[Selected text Boundary: Start]
| Summary: | 博士 === 國立臺灣大學 === 醫學工程學研究所 === 103 === Salivary gland is an exocrine gland that is responsible for saliva production. The secretion of saliva contains digestive enzymes, growth factors, and antimicrobial agents. This function is crucial in the processes of digestion, lubrication, and protection in the body. Therefore, salivary gland hypofunction can result serious negative effects on the patients quality of life. Radiation therapy (RT) for head and neck cancer, and autoimmune diseases (such as Sjogren’s syndrome) can cause unavoidable coirradiation of surrounding normal tissues such as the salivary glands. This effect results in irreversible damage of salivary glands hence to significantly reduces salivary output. Salivary gland hypofunction and xerostomia lead to hindering of speech (dysphonia), difficulty of swallowing (dysphagia), influences on nutrition (dysnutritia) and others. Currently, there is no treatment available to permanently treat dysfunctional salivary glands. Constructing artificial salivary glands with tissue engineering may be a viable curative procedure to treat patients suffering from dry mouth.
Tissue engineering applications in salivary glands require a significant amount of salivary gland cells and an understanding of gland cell-related coordination and function. Many experimental induce the increase of salivary gland stem/progenitor cells with duct ligation or fluorescence-activated cell sorting by antibodies. This research establishes a simple and highly reproducible protocol for isolation and characterization of stem/progenitor cells obtained from human salivary glands. The percentage of CD49f and CD90 double-positive cells was increased at 14 days after seeding, and then decreased at 28 days. The gene expression levels of ALDH1A1 and ALDH1A3 were also at the highest at 14 days after seeding. Cultured cells can successfully differentiate into adipocytes and osteocytes. E-cadherin expression in cultured cells increased with time while vimentin expression gradually decreased to a very low level after prolonged culture, inferring a MET during the repopulation process of cell culture. Our study confirmed the existence of progenitor cells in cultured adult human parotid glands. This research was also established a simple culture method to obtain sufficient progenitor cells for further tissue engineering studies.
[Selected text Boundary: End]
_List of tasks:_
• 1. According to the salivary gland abstract, how many days after seeding did the percentage of CD49f and CD90 double-positive cells increase?
• 2. Continue the salivary gland abstract from its final sentence onward.
The lines have no connection to the salivary gland abstract.
[Given information Boundary: Start]
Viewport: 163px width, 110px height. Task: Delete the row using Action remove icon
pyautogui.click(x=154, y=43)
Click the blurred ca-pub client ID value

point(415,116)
[Given information Boundary: End]
_Answers to each task:_
• 1. It increased at 14 days after seeding.

• 2.
However, maintaining the expression levels of amylase in culturing salivary gland epithelial cells is important.Salivary gland cells in vivo are surrounded by a complex stromal environment, in which fibroblasts are the main cell type in proximity to the gland cells. An appropriate number of fibroblasts in contact with the parotid gland acinar cells (PGACs) is necessary to promote PGAC function. Fibroblast-secreted bFGF may play a paracrine signaling role in the regulation of α-amylase expression in PGACs. Interestingly, the effect of fibroblast conditioned medium from PVDF on the α-amylase expression of PGACs was obviously enhanced. By growth factor protein array assay, higher NT-4 expression was observed in PVDF-derived fibroblast conditioned medium. Fibroblasts might be reprogrammed into neural-like cells after cultured on appropriate biomaterials.
In these studies, the interaction between PGACs, fibroblasts, and biomaterials was investigated. This could be treated patients with xerostomia and applying directly by re-implantation of autologous salivary gland tissue engineering. The re-implantation treatment can be a major contribution to their quality of life.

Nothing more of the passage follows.